Ajouter seulement un service en ligne à une prestation existante peut s’avérer pire que de ne rien faire, car de fausses attentes sont générées. Mieux vaut dans ce cas d’améliorer la prestation elle-même. Dans « l’ancien monde », la transformation digitale aurait été un programme de changement avec un pilotage centralisé, un budget dédié et des KPI associés. Les diverses tâches y auraient été menées en cascade du haut vers le bas, selon l’organisation de l’entreprise, dans l’espoir que certaines d’entre elles s’avèrent efficaces et soient réellement adoptées par les équipes. Un débat aurait eu lieu autour des outils informatiques et de l’allègement des structures hiérarchiques. Cependant, la transformation digitale vers des services numériques à valeur ajoutée nécessite désormais que l’entreprise se transforme et adopte les concepts mêmes du « monde digital ». Ceci s’inscrit dans une approche à long terme et ne peut être limité à la seule mise en œuvre de nouvelles fonctionnalités.

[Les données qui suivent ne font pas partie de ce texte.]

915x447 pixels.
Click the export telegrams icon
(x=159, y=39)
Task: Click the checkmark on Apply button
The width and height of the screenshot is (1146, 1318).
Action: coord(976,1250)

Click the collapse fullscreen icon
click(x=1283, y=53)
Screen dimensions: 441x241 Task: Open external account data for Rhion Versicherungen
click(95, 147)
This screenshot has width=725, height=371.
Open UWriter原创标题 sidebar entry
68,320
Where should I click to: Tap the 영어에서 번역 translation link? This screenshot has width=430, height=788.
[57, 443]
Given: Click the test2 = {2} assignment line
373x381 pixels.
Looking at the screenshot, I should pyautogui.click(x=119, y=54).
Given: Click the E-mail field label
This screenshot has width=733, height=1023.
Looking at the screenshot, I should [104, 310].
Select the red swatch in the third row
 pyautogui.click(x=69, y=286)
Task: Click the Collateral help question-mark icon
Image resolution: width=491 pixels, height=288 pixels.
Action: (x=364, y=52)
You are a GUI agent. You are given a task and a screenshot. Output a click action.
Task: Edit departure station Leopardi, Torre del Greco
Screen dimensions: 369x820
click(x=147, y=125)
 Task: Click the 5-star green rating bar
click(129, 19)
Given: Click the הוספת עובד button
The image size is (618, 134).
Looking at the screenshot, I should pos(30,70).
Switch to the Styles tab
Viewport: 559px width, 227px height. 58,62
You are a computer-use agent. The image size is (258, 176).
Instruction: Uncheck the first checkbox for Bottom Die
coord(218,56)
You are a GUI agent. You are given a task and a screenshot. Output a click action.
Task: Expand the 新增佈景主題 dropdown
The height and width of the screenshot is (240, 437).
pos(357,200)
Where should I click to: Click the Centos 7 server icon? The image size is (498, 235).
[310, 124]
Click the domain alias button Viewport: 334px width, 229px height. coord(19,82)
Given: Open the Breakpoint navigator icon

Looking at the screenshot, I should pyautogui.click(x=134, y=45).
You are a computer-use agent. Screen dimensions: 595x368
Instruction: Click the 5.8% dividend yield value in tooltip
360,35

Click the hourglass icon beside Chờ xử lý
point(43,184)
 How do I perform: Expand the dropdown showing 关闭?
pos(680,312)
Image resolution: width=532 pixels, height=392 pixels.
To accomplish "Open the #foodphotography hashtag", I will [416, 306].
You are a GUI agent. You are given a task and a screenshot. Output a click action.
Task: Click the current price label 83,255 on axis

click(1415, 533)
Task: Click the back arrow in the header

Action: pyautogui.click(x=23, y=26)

La gestion du programme de changement doit être repensée et également être transformée au monde digital. Il s’agit tout d’abord de tenir compte de la façon dont les organisations changent, car, tout comme avec la technologie, il n’y a pas de solution miracle. Ensuite, il s’agit de mobiliser chaque équipe, afin qu’elle soit partie prenante et influence aussi son propre changement. Au lieu d’une approche menée par le haut, qui suppose que l’équipe centrale comprenne parfaitement les besoins de l’opérationnel et conçoive juste des interventions de remédiation, cela nécessite une approche de dialogue, laissant une grande place aux opérationnels et à leurs attentes, pour qu’ils deviennent les vecteurs de nouvelles méthodes de travail, générant des structures et pratiques plus efficaces.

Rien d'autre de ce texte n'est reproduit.